Until I was 14 I lived in the cities. I went to Jackson elementary, preparatory magnet school in St Paul. The students were primary Hmong, African American and White. I was always active in sports, dance classes, and especially community theater. I did Odyssey of the Mind at the Walker, and Black Nativity. I loved it.
At fourteen I moved to Inver Grove Heights to live with my final foster family. The teachers there struggled with my name — Shakiya. So I became Kiya. Prior to that no one ever called me Kiya.
In the Cities people had always told me what a great actress I was. In the suburbs I felt like I didn’t have a chance. There you paid to be a part of theater. It was elitist. Being one of the only kids of color I was type cast — given the sassy Black girl role. It made me uncomfortable. I am sassy, but not in that way. By senior year I decided to stop auditioning. I did make-up instead. If you don’t compete you can’t lose.
Coming out of high school I didn’t know what I wanted to be. I didn’t take the ACT or SAT. I took advanced classes, but no AP classes. They had prep tutorials for those courses, but you had to pay. I had nine other siblings and limited means. That wasn’t going to happen. My foster parents were not supportive of me going to college. Neither of them had ever gone. They wanted me to get a job. ‘Degrees are for snobby people.’ they said. ‘Work hard and you will move up.’

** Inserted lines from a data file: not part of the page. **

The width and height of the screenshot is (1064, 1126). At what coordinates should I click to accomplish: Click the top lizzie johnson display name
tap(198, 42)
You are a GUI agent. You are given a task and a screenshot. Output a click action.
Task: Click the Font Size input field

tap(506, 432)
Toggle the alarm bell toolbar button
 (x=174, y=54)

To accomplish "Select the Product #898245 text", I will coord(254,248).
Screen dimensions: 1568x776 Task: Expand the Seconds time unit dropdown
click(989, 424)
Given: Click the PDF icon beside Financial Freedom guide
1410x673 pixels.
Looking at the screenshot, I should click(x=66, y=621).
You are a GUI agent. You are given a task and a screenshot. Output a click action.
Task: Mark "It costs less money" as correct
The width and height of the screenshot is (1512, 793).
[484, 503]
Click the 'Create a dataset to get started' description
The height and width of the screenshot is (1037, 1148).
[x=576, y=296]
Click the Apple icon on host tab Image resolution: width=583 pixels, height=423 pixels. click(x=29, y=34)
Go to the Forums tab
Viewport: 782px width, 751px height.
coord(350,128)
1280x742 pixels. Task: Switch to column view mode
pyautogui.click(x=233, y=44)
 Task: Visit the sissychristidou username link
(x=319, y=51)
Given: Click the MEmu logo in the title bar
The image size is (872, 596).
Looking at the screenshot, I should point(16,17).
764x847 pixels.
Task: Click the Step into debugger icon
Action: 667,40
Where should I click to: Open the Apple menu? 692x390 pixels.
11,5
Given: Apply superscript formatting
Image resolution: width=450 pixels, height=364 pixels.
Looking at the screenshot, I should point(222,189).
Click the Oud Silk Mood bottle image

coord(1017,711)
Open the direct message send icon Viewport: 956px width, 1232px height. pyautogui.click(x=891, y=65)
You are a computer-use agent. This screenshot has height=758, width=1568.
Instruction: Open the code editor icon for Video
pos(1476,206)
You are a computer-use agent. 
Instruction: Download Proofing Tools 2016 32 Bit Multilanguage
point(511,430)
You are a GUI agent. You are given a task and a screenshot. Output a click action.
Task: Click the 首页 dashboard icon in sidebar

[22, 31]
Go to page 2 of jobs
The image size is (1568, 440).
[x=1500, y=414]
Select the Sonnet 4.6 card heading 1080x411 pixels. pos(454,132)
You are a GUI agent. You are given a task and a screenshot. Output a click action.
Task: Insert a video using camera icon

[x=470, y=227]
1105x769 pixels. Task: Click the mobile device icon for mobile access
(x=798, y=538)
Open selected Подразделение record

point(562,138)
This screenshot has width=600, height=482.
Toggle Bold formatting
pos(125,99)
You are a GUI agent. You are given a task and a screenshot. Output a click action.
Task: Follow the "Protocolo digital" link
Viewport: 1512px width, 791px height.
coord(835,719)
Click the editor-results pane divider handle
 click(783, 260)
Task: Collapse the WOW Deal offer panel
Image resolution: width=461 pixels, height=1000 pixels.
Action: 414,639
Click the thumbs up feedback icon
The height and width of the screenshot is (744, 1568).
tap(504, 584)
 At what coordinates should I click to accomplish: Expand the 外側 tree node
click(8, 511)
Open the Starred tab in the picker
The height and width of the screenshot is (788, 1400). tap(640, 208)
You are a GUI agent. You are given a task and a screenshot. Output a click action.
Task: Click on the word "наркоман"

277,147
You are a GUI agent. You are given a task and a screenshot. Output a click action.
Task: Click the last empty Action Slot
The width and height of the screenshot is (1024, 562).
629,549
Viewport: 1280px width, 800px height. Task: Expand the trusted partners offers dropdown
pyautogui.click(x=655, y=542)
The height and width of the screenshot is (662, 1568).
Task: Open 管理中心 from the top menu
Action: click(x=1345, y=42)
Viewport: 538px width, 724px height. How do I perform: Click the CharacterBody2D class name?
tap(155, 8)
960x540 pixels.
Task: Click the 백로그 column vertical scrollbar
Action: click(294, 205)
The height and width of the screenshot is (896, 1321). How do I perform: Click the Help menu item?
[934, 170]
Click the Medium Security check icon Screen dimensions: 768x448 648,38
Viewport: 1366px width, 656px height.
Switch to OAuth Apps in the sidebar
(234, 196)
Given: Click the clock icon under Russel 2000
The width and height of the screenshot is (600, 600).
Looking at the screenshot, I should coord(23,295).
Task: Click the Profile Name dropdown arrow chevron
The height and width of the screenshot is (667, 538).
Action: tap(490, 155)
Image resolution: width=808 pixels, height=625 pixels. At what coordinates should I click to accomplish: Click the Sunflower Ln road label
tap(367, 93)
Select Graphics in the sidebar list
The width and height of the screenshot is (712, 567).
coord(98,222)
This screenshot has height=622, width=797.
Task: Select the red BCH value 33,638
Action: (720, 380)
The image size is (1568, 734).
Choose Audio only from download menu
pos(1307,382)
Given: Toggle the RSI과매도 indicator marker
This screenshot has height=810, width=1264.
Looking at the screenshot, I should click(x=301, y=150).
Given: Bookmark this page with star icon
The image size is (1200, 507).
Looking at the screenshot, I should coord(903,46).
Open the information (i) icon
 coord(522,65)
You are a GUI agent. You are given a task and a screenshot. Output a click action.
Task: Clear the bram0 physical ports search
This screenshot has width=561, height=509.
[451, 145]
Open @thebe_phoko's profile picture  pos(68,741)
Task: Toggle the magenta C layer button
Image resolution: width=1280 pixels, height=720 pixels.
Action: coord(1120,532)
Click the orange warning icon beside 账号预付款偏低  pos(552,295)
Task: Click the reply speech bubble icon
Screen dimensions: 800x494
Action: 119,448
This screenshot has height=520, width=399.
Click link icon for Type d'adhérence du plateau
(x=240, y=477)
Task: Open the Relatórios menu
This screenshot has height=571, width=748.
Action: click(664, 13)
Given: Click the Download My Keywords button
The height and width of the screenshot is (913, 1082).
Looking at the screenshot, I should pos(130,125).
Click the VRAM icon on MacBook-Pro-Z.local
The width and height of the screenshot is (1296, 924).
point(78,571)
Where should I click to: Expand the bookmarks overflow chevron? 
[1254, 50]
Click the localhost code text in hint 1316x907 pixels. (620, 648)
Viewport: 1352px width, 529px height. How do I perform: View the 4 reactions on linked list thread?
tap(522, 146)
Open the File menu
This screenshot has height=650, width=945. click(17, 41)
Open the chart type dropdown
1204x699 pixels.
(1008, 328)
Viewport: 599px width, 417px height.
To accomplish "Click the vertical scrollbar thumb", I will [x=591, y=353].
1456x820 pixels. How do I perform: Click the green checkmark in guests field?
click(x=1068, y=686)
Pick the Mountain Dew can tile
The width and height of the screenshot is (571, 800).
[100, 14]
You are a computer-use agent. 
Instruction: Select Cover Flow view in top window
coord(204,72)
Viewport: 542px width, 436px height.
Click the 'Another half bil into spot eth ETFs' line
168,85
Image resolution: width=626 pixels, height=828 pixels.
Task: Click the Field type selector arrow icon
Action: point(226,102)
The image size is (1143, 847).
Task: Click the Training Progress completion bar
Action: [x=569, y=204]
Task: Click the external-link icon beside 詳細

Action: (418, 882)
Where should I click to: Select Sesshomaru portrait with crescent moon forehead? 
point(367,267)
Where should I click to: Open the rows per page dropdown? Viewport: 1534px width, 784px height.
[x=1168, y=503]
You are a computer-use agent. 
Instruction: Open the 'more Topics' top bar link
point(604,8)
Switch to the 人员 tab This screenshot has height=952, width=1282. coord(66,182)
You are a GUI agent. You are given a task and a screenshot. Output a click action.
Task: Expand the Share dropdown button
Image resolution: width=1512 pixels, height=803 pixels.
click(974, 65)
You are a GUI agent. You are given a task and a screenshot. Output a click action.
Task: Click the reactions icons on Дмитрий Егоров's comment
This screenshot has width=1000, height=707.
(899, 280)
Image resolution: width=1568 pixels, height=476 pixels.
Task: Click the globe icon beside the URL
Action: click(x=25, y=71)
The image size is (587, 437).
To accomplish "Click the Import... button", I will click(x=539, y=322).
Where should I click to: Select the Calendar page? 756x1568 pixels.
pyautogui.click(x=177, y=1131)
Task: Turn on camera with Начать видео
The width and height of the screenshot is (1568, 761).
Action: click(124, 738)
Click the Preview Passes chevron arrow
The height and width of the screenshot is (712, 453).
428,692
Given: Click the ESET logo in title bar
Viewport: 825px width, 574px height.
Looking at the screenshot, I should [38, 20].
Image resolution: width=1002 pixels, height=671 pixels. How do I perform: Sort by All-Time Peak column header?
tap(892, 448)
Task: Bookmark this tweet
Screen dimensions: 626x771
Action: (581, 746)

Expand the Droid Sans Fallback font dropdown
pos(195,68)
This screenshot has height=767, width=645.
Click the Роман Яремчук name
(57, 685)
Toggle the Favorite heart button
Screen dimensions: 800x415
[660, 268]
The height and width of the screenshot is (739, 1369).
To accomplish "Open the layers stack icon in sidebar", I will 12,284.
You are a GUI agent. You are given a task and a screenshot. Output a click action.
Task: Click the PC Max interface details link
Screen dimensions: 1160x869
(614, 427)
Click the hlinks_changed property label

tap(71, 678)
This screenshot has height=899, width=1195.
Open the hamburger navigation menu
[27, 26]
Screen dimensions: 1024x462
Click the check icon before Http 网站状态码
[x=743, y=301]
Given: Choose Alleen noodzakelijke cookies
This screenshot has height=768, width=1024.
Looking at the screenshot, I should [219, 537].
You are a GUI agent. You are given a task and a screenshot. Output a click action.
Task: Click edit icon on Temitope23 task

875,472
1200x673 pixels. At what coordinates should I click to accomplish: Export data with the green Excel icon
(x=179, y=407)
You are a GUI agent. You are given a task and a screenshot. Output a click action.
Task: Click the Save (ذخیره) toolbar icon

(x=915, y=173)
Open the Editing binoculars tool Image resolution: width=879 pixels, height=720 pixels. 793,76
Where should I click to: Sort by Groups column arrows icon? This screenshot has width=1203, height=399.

I got my first restaurant job at 16. As soon as I turned 18 I came back to St Paul. I decided to go beauty school. Aveda Institute off Central Avenue. They had one section for ‘highly textured hair’ and they would send all the African American women and others perceived to have highly textured hair to one section of the building so that all the students could have experience with our hair. As a result, even though I have a beauty degree I still don’t know how to take care of my own hair. It is embarrassing.
When you graduate from beauty school you don’t know anything — how to hold a pair of shears — that’s about it. I got a job at Body Works in Woodbury. It was more of a massage parlor. I was the only one doing hair. I lucked out in that people were happy with what I did. But business slowed. I was getting about one client a day. So I quit and went to work at Trade Secret at the Mall of America. I thought it would be great!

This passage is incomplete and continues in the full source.